The division has spent close to $24 million of the former government's money on reconstruction, though that money is running out.

More than 10,000 Iraqis are on the payroll in various security jobs, Petraeus said. An interim government elected May 5, comprising 270 delegates from all the region's ethnic, tribal and religious groups, has convened.

"There is tremendous momentum up here,'' Petraeus said.

His area of responsibility here spans an area roughly equal to that between the cities of New York, Boston and Philadelphia and includes a population of about 8 million.

In a typical day, brigade, battalion and company commanders cover hundreds of miles by ground and air, supervising thousands of projects.

On a recent, unannounced visit to the North State Cement Company in Hammam al-Alil, Hodges sits down to tea with the manager. Hodges promises parts and money to get the fledgling plant up to full capacity. He also offers the expertise of Lt. James French, 32, a Reserve engineer from Charlie Company, 52nd Engineers, of Fort Carson, Colo., who is familiar with the production of cement and concrete.

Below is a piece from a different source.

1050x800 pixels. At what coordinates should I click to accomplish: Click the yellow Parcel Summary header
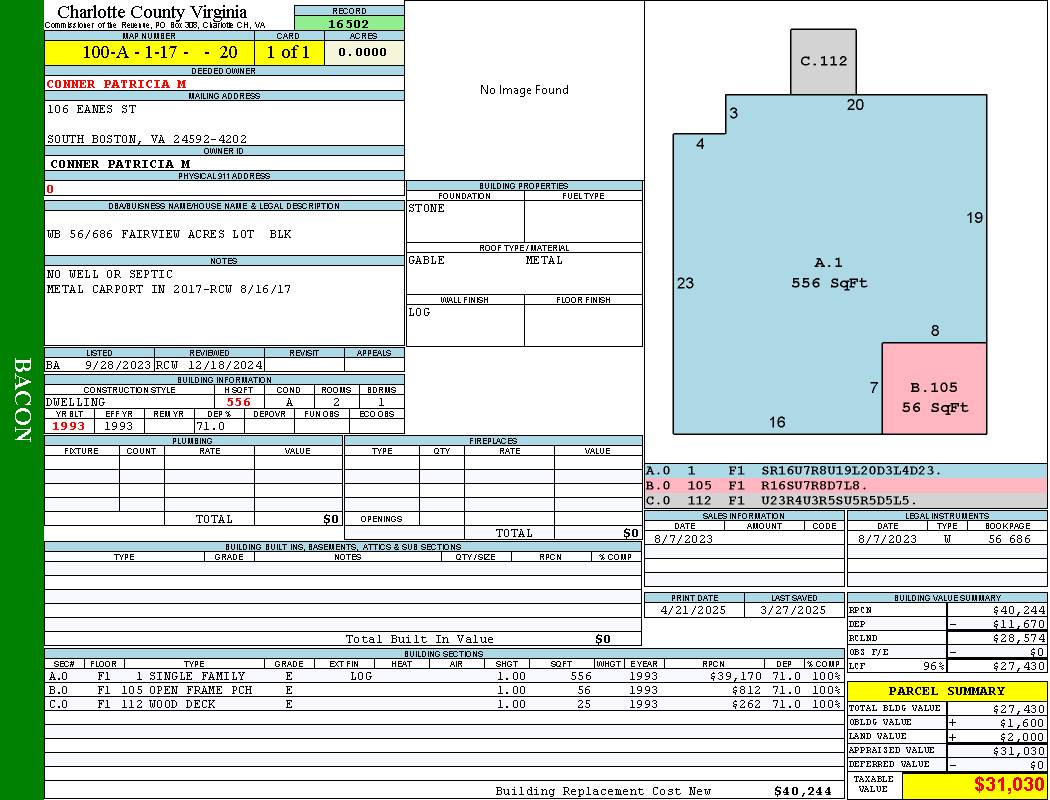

The plant has the capacity to produce 2,000 tons of cement daily, but is producing only about 350 tons a day. French's assessment of the run-down plant boils down to the basics: It needs money, machinery and manpower.

"Before this war, they were making about 1,000 tons a day,'' French said, "but they haven't gotten spare parts since the last gulf war.''

The plant, he said, has $4 million in parts on order but no money to pay for them. Nevertheless, workers toil in unsafe conditions to ship at least 50 tons of cement each day to the Freedom Dam northwest of Mosul to continuously regrout and repair the aging structure. The dam supports the operation of a hydroelectric plant that supplies power to the region.

Leaving French behind to spend the day assessing the plant, Hodges continues his rounds in the countryside.

He travels with about two-dozen soccer balls he hurls from his Humvee. His reputation as the soccer-ball-wielding American precedes him as children run from every corner and hamlet hoping to catch one.

He also travels with soldiers who scan the sides of the roads for explosive devices and the men who would detonate them.

"It's in the interest of a lot of these people not to have peace,'' Petraeus said. "Some of these people not only want to see us fail, they want to kill us.''

On a later stop, Hodges complains to the son of a wealthy Iraqi businessman and newspaper owner about an editorial calling for the ouster of the mayor of Mosul.

Hodges tells him that if the newspaper insists on denigrating the interim government, he and his father ``will always be on the outside. You will never get a contract.''

During the afternoon, Hodges meets with the manager of a propane plant and visits a new courtroom in Hammam, where the mayor persuades him to attend the ribbon cutting for a new primary school for girls. Later he eats with Sheik Ali Sultan, who is trying to persuade him to pave the road to his village.

Hodges challenges the sheik, a portly former Iraqi army general who speaks broken English, to say why his road should be a priority. They haggle, eat roast sheep and talk about family and the first gulf war.

"At first, the people don't like the Americans,'' the sheik said. "But now they see conditions improving and everything is different.''

Security and jobs are his biggest concern, he says, adding that he hopes the Iraqis will be able to govern the country soon.

Before driving off, Hodges grabs a soccer ball and kicks it far out into a field where a waiting throng of kids tussle for it.